Question

A question paper is split in two groups – A and B groups. A contains 4 questions, each question having an alternative. The group B also contains 4 questions. A student has to answer at least one question from each group and he can answer up to 8 questions. What is the probability that a student will answer 3 questions?

Answer 1

Hint:
 In this question, first, we will check that in how many ways, questions can be attempted by a student in both sections that is section A and section B. After that, we will apply the formula for finding the probability of solving the question by a student. We will apply here, the tactics of solving problems using permutation and combination and probability.

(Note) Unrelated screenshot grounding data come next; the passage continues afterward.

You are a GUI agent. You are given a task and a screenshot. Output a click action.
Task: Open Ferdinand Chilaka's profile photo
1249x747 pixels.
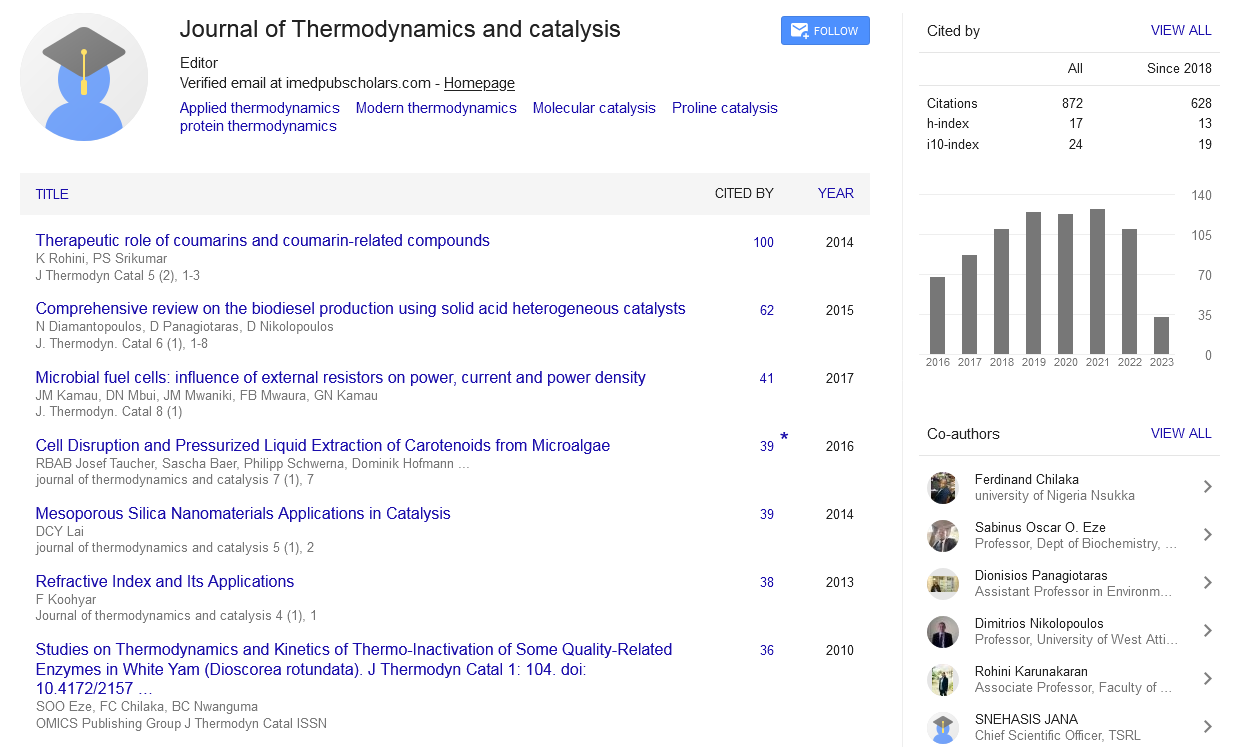click(943, 487)
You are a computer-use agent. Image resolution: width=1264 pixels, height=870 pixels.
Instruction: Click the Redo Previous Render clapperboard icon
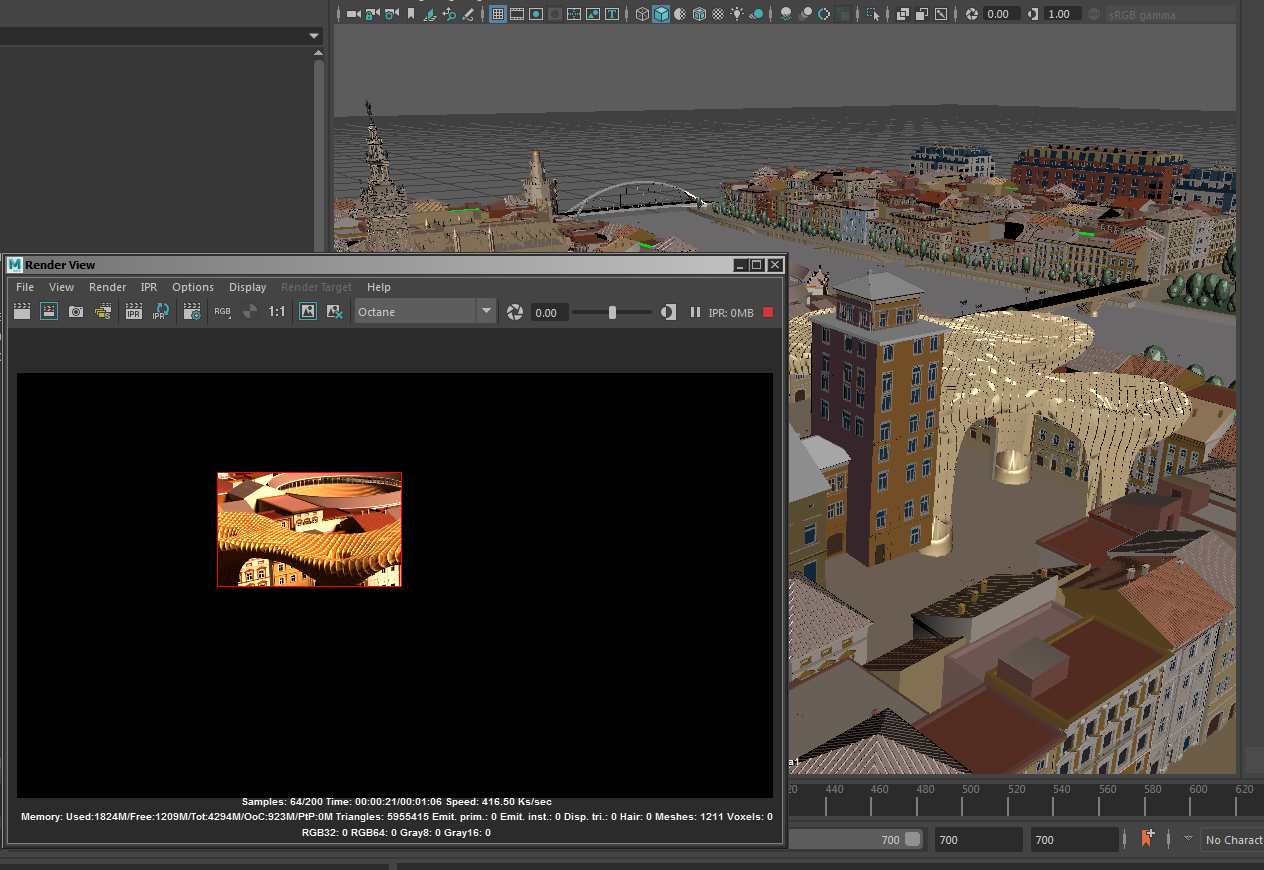[x=22, y=312]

Complete step by step answer:
Let us solve the problem.
We have two groups A and B.
Group A has 4 questions and each question is having an alternative.
Therefore, the number of ways, a student can answer the question in section A:
by answering the question,
by answering the alternatives, and
by skipping the question
Hence, the total numbers of ways are \[{{3}^{4}}=81\]
But, we have a case in which students can skip all the questions.
Thus, the numbers of ways are 81-1=80
In a similar way, in section B, the student has two options that he can answer the question or skip the question.
Therefore, the total numbers of ways to answer in section B are \[{{2}^{4}}-1=15\]
Hence, the required numbers of ways are \[80\times 15=1200\]
Now, we have to find the probability that a student will answer three questions(There are two possibilities if he answered 2 questions from A and 1 question from B and another possibility is that he answered 2 questions from B and 1 question from A.)
\[{}^{4}{{C}_{1}}\times {}^{2}{{C}_{1}}\times {}^{4}{{C}_{1}}\times \left( {}^{3}{{C}_{1}}\times {}^{2}{{C}_{1}}+{}^{3}{{C}_{1}} \right)=288\]
Therefore, probability = \[\dfrac{288}{1200}\].

Note:
 One should have proper knowledge in binomial theorem, permutation, and combination, and probability to solve this type of problem. One can make mistake in solving this problem. The most common mistake that is made by a majority of students is double counting.